___ Document segment

Exfoliation glaucoma (pseudoexfoliative glaucoma: PXG) is a secondary open-angle glaucoma associated with exfoliation syndrome (pseudoexfoliation syndrome: PXF/PEX). Abnormal fibrillar granular protein, exfoliation material, progressively deposits in various tissues of the anterior segment, increasing outflow resistance in the trabecular meshwork and elevating intraocular pressure. It is the most common form of secondary open-angle glaucoma2)3).
Exfoliation material deposits not only in intraocular tissues (pupil margin, anterior lens capsule, Zinn zonules, angle, ciliary body, corneal endothelium) but also in systemic tissues such as skin, heart, lung, and liver, making it a systemic disease.
PXF is common in the elderly, found in about 4% of people aged 70 years or older. The Hisayama study reported a prevalence of exfoliation syndrome of 3.4% in those aged 50 years or older. 15–26% of PXF patients develop PXG within 5 years, and eventually about 50% are diagnosed with glaucoma2)3). The progression rate of PXG is about three times that of POAG, and it is not uncommon to find advanced visual field defects at the time of diagnosis3).
PXF/PXG has been reported to be associated with systemic diseases. Associations with coronary artery disease, cerebrovascular disease, arteriosclerosis, abdominal aortic aneurysm, sensorineural hearing loss, inguinal hernia, and pelvic organ prolapse in women have been noted2)3).

______
___ The data

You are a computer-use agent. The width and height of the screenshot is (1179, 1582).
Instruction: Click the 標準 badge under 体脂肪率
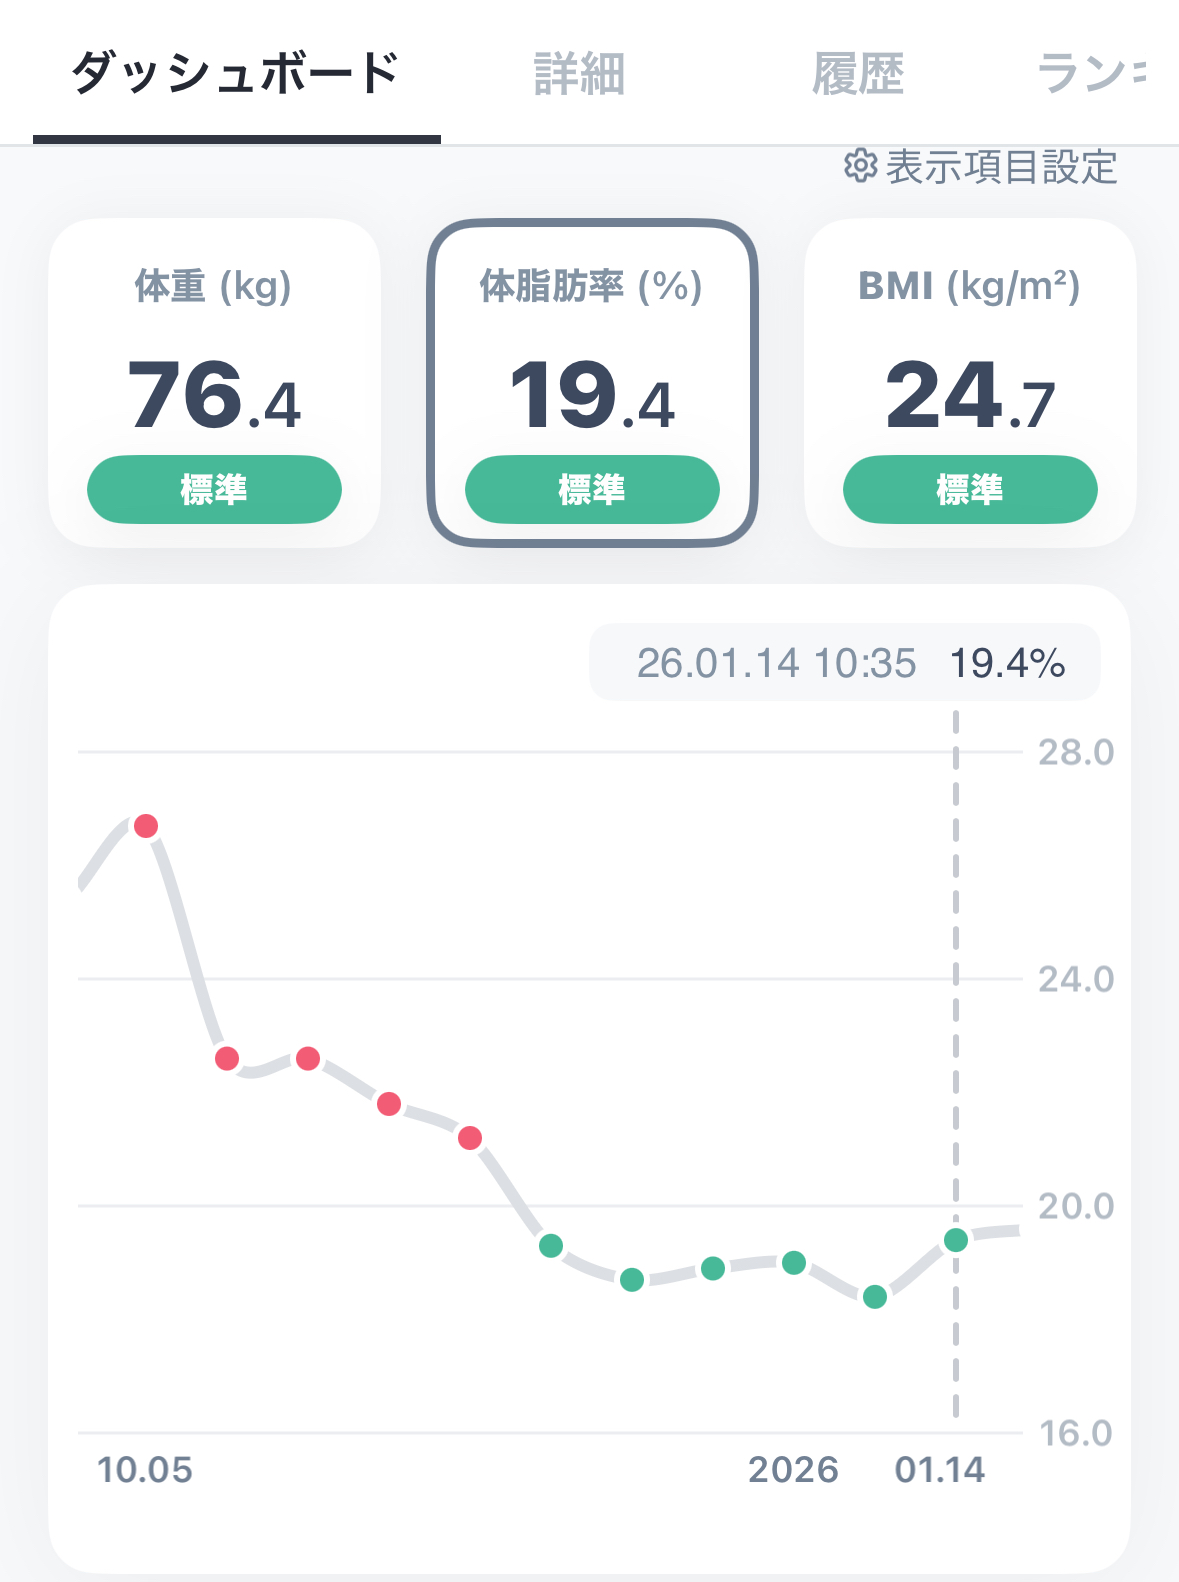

______

» What to work on
According to the passage on exfoliation glaucoma, how does the progression rate of PXG compare with that of POAG? The listing has no connection to the passage on exfoliation glaucoma.

» Exercise response
The progression rate of PXG is about three times that of POAG.